◆ WHAT YOU SHOULD DO ◆
Your reply should contain nothing except the lines from the one with "You are a GUI" through the end of the listing below, reproduced exactly and stripped of pictures.

◆ DATA PROVIDED ◆
|---|
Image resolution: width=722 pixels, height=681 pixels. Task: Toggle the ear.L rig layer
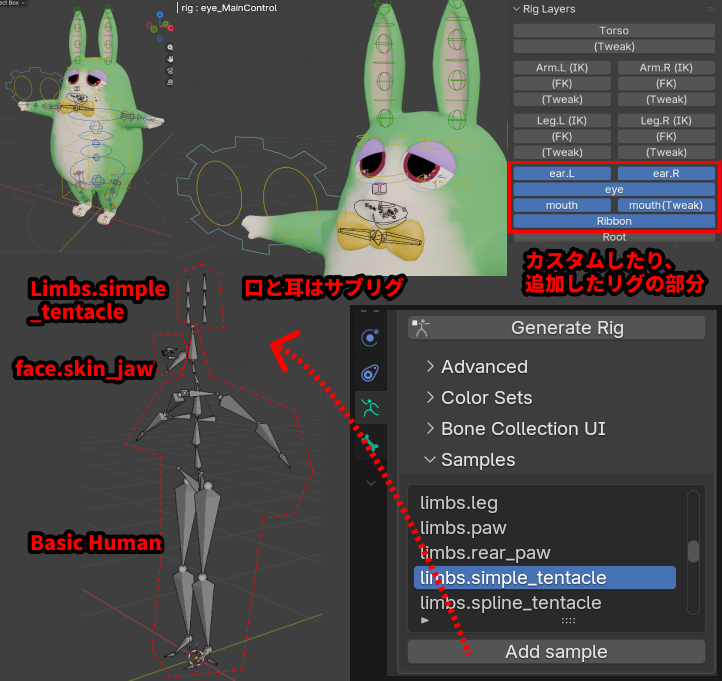coord(562,173)
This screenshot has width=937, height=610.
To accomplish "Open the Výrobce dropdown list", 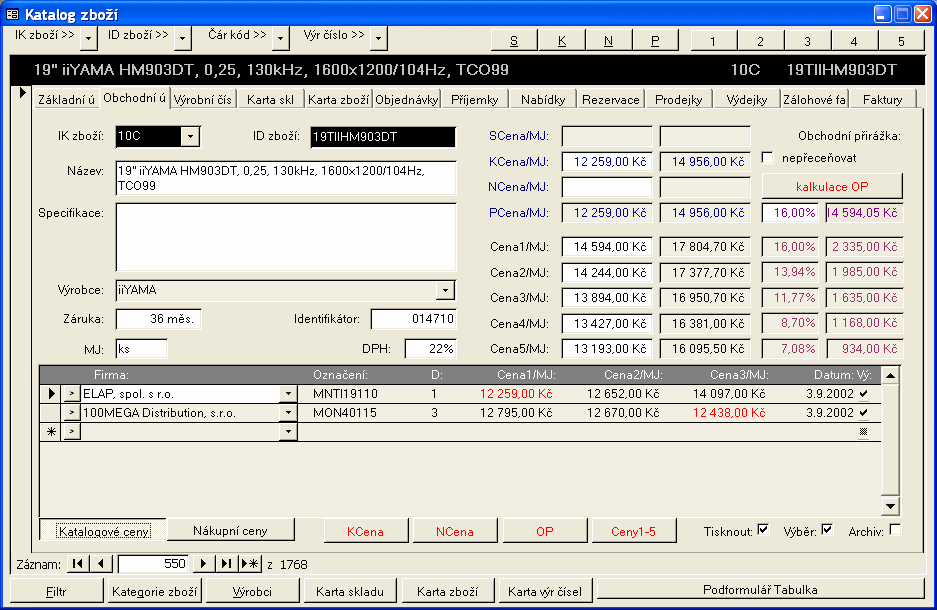I will tap(445, 290).
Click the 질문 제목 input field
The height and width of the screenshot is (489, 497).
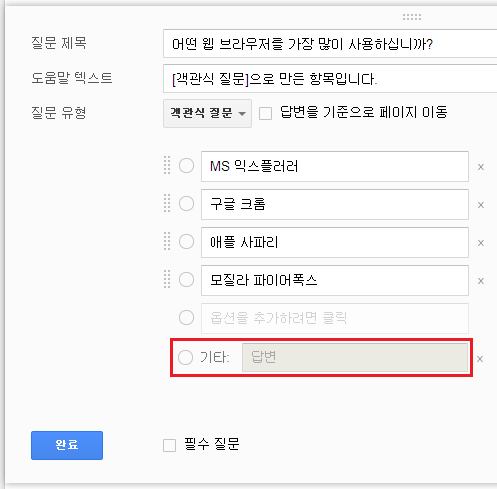pyautogui.click(x=330, y=44)
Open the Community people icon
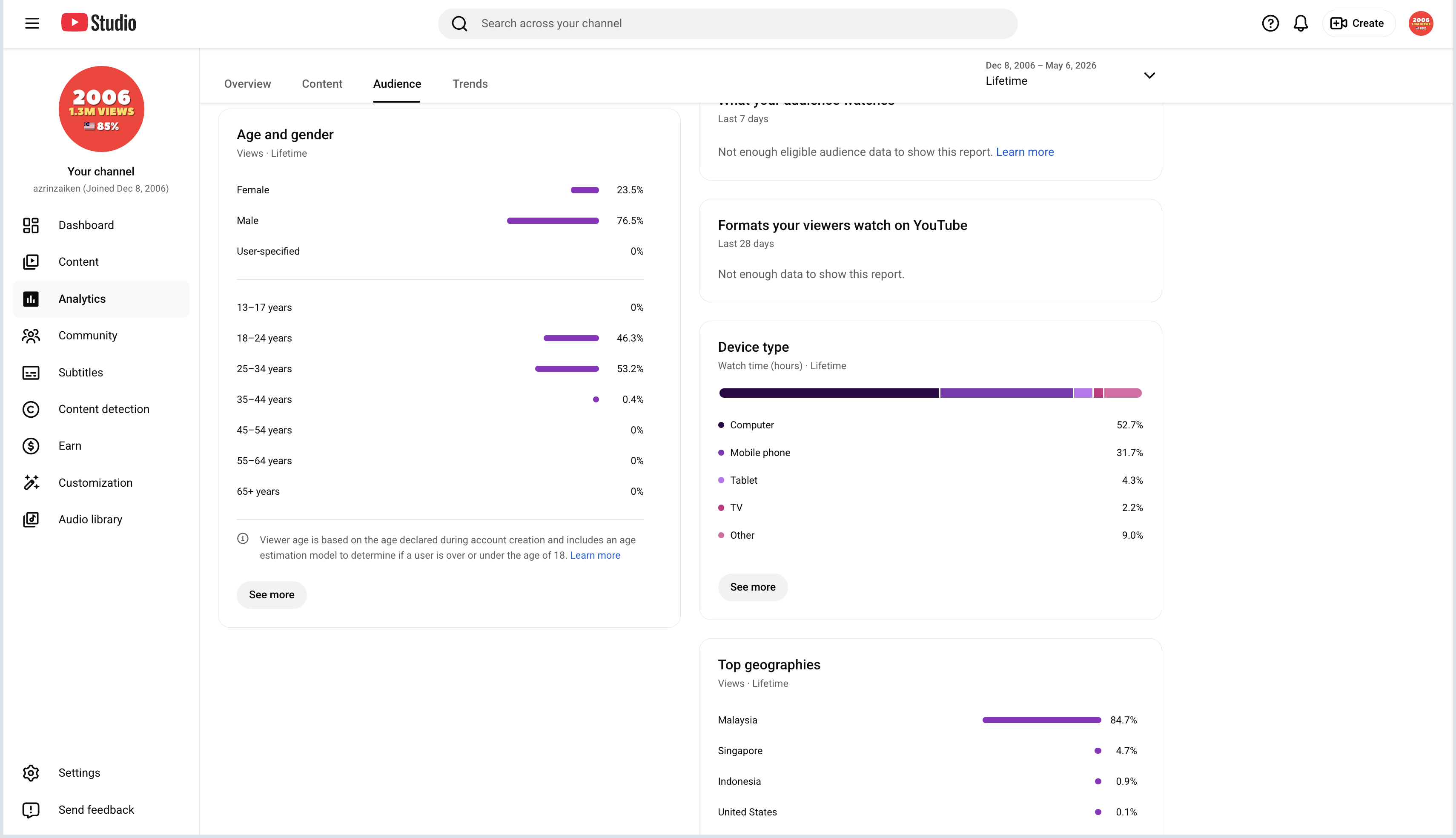The height and width of the screenshot is (838, 1456). tap(31, 336)
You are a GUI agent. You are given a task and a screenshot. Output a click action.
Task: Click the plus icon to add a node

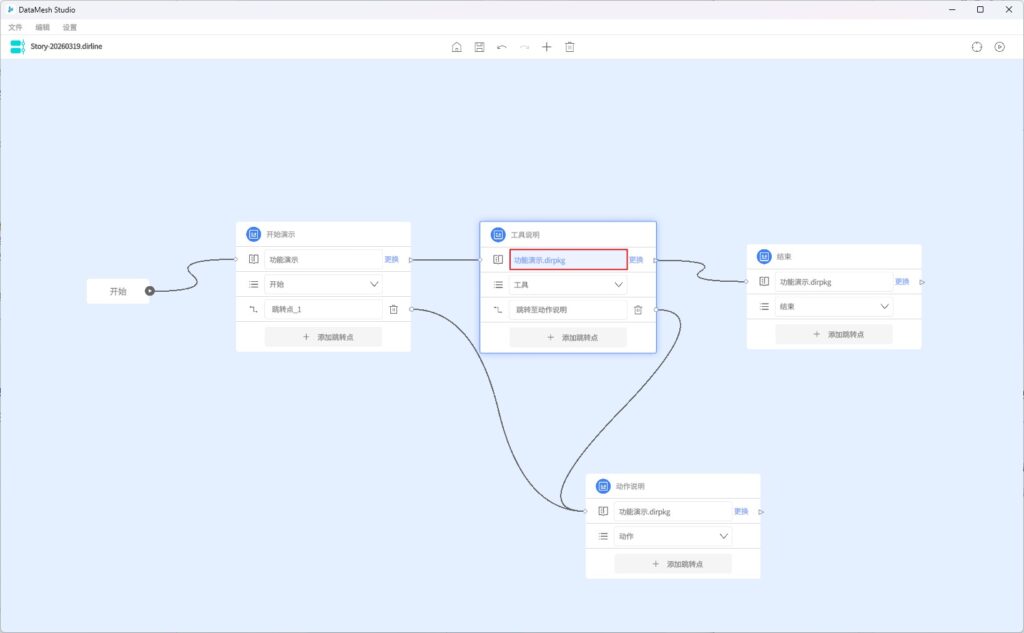point(546,47)
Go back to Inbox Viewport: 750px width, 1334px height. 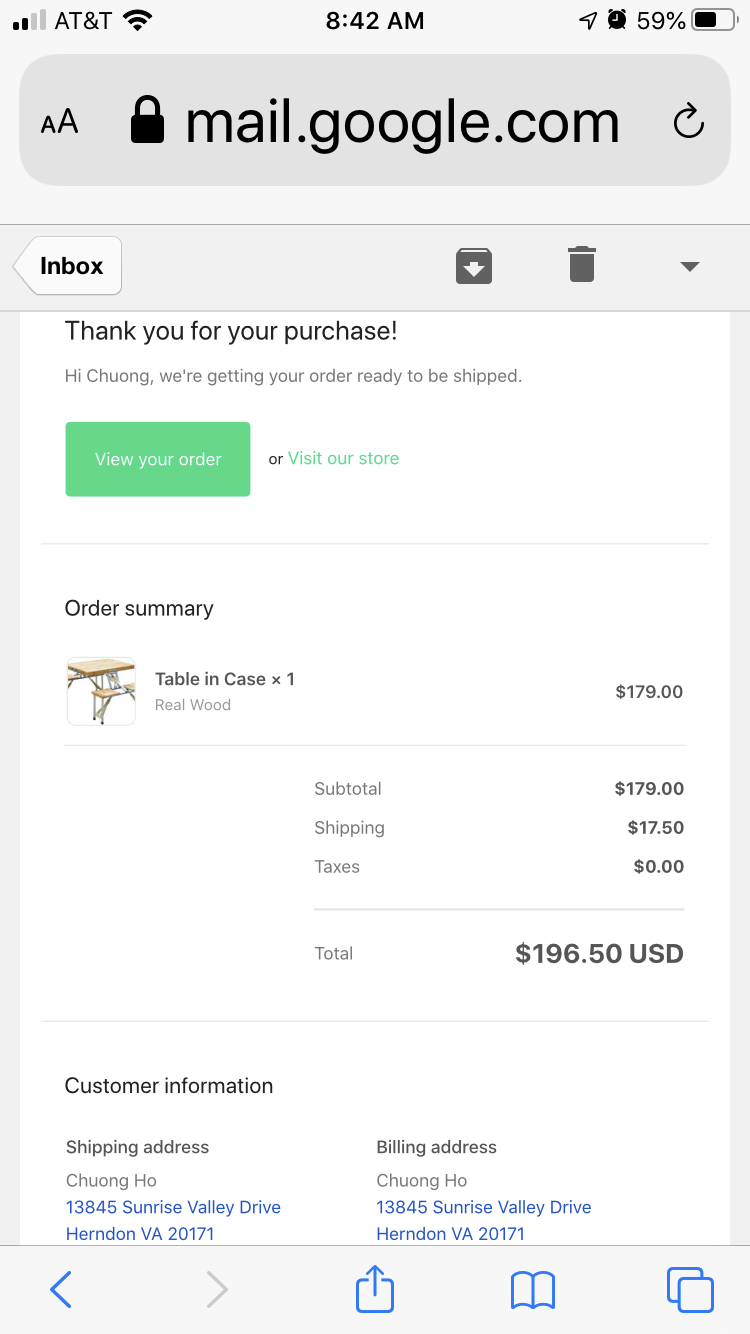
|---|
◆ ANSWER FOR THIS EXERCISE ◆
You are a GUI agent. You are given a task and a screenshot. Output a click action.
Task: Click the plus icon to add a node

point(546,47)
Go back to Inbox Viewport: 750px width, 1334px height. 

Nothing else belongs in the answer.